• Inadmissível
A Prefeitura de Bauru enviou nota lacônica à imprensa no início da noite de ontem para anunciar um acordo para pagamento de uma virtual dívida com a CPFL. Ao se confirmar tal iniciativa, será mais um ato lamentável do governo municipal, um desrespeito com a opinião pública, já que as implicações e dúvidas sobre esta tal dívida foram discutidas no final do ano passado, publicamente, através de um dos muitos alertas sobre fatos nebulosos feitos pelo JC ao longo desta administração. E depois não se falou mais no assunto, porque não se chegou a nenhuma conclusão razoável.
• Dinheiro do povo
Num governo tumultuado como este, cheio de denúncias, os responsáveis pelas decisões no Palácio das Cerejeiras já deveriam a esta altura saber que assuntos de relevante interesse para o município, que envolvem enormes quantias em dinheiro, não deveriam ser tratados entre quatro paredes. Senhores inquilinos da prefeitura, remunerados com dinheiro do povo: o valor que vocês querem comprometer neste acordo que ninguém sabe ao certo onde vai dar é de todos nós, é dos cidadãos que trabalham de sol a sol. Tem de ser empregado com o aval de seus donos.
• Luz no negócio
A administração tem a obrigação de deixar claro para a opinião pública com base em que vai reconhecer uma pretensa dívida milionária com a CPFL, já que o valor cobrado pela empresa cresceu tanto nos últimos anos que ninguém em sã consciência o assumiria sem antes esgotar todas as discussões possíveis sobre o tema.
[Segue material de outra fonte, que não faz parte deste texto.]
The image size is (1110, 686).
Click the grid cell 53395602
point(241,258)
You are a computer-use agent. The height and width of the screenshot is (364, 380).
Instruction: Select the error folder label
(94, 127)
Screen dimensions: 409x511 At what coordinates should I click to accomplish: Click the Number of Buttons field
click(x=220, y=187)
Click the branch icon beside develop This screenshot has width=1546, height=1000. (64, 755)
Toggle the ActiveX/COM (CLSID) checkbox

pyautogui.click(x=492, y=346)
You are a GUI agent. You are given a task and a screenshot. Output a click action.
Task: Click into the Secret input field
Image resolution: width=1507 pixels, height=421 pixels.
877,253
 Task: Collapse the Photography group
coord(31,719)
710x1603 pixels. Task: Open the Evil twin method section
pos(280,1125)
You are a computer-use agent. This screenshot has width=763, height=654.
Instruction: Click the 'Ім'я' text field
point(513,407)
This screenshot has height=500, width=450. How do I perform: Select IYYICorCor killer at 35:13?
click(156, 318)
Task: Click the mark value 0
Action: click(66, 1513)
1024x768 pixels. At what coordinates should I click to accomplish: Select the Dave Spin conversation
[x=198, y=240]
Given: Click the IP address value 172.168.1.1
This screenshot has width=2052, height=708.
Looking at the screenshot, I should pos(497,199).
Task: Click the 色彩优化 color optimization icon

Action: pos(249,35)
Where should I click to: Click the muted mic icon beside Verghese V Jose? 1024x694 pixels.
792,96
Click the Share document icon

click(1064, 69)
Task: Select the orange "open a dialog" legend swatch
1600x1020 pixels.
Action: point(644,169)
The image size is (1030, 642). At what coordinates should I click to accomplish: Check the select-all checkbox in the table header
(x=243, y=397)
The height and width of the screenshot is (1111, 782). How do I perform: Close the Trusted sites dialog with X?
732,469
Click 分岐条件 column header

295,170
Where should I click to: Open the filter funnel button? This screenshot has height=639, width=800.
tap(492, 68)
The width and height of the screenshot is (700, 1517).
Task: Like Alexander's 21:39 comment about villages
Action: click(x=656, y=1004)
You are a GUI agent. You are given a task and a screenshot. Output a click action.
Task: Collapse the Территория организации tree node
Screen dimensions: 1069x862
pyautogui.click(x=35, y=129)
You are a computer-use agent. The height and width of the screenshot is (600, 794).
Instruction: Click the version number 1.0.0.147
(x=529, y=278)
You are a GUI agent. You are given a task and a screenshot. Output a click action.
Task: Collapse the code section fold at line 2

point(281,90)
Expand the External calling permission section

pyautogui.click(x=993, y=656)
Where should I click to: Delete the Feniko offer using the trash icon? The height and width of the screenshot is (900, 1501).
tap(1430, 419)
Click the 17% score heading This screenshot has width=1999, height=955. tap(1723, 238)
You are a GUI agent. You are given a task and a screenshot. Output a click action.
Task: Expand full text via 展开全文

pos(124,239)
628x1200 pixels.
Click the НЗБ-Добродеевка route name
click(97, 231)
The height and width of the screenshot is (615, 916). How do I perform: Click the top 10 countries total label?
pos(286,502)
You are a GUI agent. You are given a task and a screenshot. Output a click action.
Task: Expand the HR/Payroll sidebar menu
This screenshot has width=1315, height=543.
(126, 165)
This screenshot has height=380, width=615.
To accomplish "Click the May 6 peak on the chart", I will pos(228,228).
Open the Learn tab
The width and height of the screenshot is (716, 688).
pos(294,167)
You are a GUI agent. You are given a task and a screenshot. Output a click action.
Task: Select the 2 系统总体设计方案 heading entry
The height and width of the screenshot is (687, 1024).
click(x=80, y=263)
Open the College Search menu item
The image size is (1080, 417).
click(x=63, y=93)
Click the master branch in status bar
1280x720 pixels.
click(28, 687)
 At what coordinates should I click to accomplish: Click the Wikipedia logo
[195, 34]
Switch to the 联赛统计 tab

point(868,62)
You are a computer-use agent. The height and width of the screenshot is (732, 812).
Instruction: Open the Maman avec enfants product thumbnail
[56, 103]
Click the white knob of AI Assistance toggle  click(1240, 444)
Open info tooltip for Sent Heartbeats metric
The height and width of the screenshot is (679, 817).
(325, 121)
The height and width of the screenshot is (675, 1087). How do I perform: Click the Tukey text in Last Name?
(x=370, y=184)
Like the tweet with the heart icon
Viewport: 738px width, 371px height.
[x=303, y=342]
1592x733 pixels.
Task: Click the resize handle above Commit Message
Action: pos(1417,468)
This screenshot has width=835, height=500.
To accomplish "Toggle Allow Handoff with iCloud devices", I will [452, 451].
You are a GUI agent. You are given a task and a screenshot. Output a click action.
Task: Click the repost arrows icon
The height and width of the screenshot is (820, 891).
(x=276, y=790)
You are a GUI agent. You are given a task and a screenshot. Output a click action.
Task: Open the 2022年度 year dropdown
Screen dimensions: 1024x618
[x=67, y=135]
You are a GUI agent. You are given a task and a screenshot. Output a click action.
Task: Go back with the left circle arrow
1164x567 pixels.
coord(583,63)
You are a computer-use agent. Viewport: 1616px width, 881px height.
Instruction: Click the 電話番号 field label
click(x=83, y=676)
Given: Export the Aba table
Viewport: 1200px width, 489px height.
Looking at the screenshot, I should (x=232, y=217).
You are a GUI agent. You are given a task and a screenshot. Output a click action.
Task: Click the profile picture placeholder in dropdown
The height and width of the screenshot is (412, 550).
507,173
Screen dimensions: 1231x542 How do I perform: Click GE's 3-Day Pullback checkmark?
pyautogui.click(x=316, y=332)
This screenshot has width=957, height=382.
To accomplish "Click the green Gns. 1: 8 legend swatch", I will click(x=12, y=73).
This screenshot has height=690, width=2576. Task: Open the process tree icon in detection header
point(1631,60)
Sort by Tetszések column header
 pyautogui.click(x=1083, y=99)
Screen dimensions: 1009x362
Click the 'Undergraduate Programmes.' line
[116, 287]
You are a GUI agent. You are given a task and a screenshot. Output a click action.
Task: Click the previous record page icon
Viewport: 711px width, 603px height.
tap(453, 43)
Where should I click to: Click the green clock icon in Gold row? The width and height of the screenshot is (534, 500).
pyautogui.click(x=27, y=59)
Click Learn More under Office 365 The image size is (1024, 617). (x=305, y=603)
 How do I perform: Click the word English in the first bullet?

Até a última discussão pública sobre o assunto, a companhia de luz não havia apresentado medição e nenhum contrato desde 1999. Em determinado momento se falou em R$ 5 milhões e este valor já foi considerado um exagero.
• Transparência já!
Quando o ex-secretário de Finanças Raul Gomes Duarte Neto se preparava para reconhecer tal débito, há alguns meses, a população exigiu transparência e farta discussão sobre o tema. Ninguém defende o calote, mas é preciso que tudo seja feito às claras e extremamente bem fundamentado. Como o poder público pode realizar uma despesa sem contrato? O Tribunal de Contas do Estado analisou o tema e apontou que nada deveria ser pago até que todos os pontos fossem esclarecidos.
• Histórico de dúvidas
Até porque o governo tem um exemplo nada positivo sobre negociação de dívidas. Está na Justiça uma ação popular que discute erro de cálculo na dívida do financiamento do viaduto inacabado. A ação questiona um erro de nada menos que R$ 11 milhões. Ou seja, a federalização dessa fatia da dívida foi feita por R$ 23 milhões quando os cálculos apontariam para R$ 12 milhões. Aí, criam-se taxas e mais taxas para a população pagar a conta.
• Alerta geral
Senhor prefeito: entre assumir uma dívida cercada de dúvidas, no atropelo e sem uma ampla, geral, irrestrita e incontestável transparência, para que todos os cidadãos (do mais humilde ao mais abastado) tenham acesso, e dar atenção às necessidades básicas urgentes da população, deve, sem a menor dúvida, prevalecer o interesse público. O povo não é bobo e não cairá em histórias da carochinha. Estamos de olho!